Weight is the force generated by the gravitational attraction of the earth on the airplane.We are more familiar with weight than with the other forces acting on an airplane, because each of us have our own weight which we can measure every morning on the bathroom scale. We know when one thing is heavy an when another thing is light. But weight, the gravitational force, is fundamentally different from the aerodynamics forces. lift and drag. are mechanical forces and the airplane has to be in physical contact with the the air which generates the force. The gravitational force is a field force; the source of the force does not have to be in physical contact with the object to generate a pull on the object.

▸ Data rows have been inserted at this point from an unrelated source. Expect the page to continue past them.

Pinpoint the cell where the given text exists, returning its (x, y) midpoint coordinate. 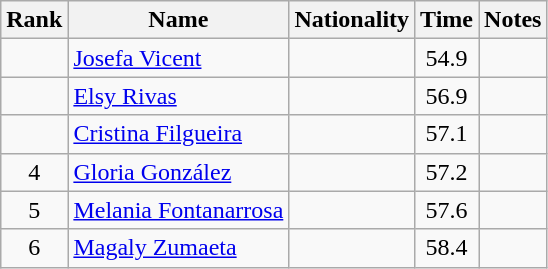
Josefa Vicent (178, 58)
56.9 (447, 96)
Notes (513, 20)
Cristina Filgueira (178, 134)
Elsy Rivas (178, 96)
4 (34, 172)
57.2 (447, 172)
57.6 (447, 210)
54.9 (447, 58)
58.4 (447, 248)
Time (447, 20)
Rank (34, 20)
6 (34, 248)
Nationality (352, 20)
Melania Fontanarrosa (178, 210)
5 (34, 210)
57.1 (447, 134)
Magaly Zumaeta (178, 248)
Gloria González (178, 172)
Name (178, 20)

Drag is a mechanical force. It is generated by the interaction and contact of a solid body with a fluid (liquid or gas). It is not generated by a force field, in the sense of a gravitational field or an electromagnetic field, where one object can affect another object without being in physical contact. For drag to be generated, the solid body must be in contact with the fluid. If there is no fluid, there is no drag. Drag is generated by the difference in velocity between the solid object and the fluid. There must be motion between the object and the fluid. If there is no motion, there is no drag. It makes no difference whether the object moves through a static fluid or whether the fluid moves past a static solid object.

Drag is a force and is therefore a vector quantity having both a magnitude and a direction. Drag acts in a direction that is opposite to the motion of the aircraft. Lift acts perpendicular to the motion. There are many factors that affect the magnitude of the drag. Many of the factors also affect lift but there are some factors that are unique to aircraft drag.

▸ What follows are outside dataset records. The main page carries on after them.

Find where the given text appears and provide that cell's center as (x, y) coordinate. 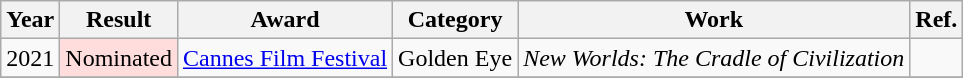
Work (714, 20)
Result (119, 20)
Category (456, 20)
Golden Eye (456, 58)
2021 (30, 58)
New Worlds: The Cradle of Civilization (714, 58)
Nominated (119, 58)
Ref. (936, 20)
Cannes Film Festival (286, 58)
Year (30, 20)
Award (286, 20)
For the text-containing cell, return its midpoint in (x, y) coordinate format. 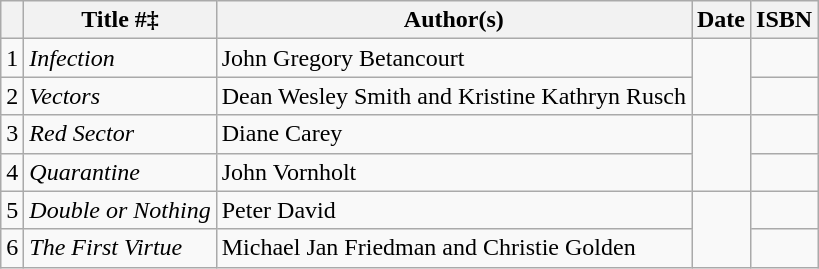
Michael Jan Friedman and Christie Golden (454, 248)
Diane Carey (454, 134)
2 (12, 96)
The First Virtue (120, 248)
Quarantine (120, 172)
1 (12, 58)
Title #‡ (120, 20)
Infection (120, 58)
Dean Wesley Smith and Kristine Kathryn Rusch (454, 96)
ISBN (784, 20)
5 (12, 210)
Double or Nothing (120, 210)
John Gregory Betancourt (454, 58)
Vectors (120, 96)
Author(s) (454, 20)
Date (722, 20)
4 (12, 172)
6 (12, 248)
John Vornholt (454, 172)
Red Sector (120, 134)
3 (12, 134)
Peter David (454, 210)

Thrust is the force which moves an aircraft through the air. Thrust is used to overcome the drag of an airplane, and to overcome the weight of a rocket. Thrust is generated by the engines of the aircraft through some kind of propulsion system.

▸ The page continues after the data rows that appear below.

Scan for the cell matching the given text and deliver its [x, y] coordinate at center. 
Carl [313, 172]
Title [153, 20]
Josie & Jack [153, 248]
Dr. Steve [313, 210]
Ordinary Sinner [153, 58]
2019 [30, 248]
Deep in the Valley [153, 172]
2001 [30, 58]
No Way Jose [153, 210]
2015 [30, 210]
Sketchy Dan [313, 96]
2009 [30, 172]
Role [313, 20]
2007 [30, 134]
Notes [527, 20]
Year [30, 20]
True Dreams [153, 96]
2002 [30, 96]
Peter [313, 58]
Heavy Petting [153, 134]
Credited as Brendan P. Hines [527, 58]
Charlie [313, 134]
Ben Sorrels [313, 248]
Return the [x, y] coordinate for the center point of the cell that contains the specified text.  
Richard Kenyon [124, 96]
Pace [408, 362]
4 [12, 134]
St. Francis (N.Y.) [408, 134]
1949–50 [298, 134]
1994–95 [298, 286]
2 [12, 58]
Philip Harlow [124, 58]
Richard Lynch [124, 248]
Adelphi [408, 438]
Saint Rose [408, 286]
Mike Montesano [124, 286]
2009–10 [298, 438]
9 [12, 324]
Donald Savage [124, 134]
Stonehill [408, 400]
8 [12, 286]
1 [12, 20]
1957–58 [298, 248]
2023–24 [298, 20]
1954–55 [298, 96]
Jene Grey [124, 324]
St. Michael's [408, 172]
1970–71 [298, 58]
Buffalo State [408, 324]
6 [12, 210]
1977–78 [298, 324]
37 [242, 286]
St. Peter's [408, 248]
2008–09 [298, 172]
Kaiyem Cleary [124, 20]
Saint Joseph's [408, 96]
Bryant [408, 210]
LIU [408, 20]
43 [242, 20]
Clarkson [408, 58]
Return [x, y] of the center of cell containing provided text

Thrust is a mechanical force, so the propulsion system must be in physical contact with a working fluid to produce thrust. Thrust is generated most often through the reaction of accelerating a mass of gas. Since thrust is a force, it is a vector quantity having both a magnitude and a direction. The engine does work on the gas and accelerates the gas to the rear of the engine; the thrust is generated in the opposite direction from the accelerated gas. The magnitude of the thrust depends on the amount of gas that is accelerated and on the difference in velocity of the gas through the engine.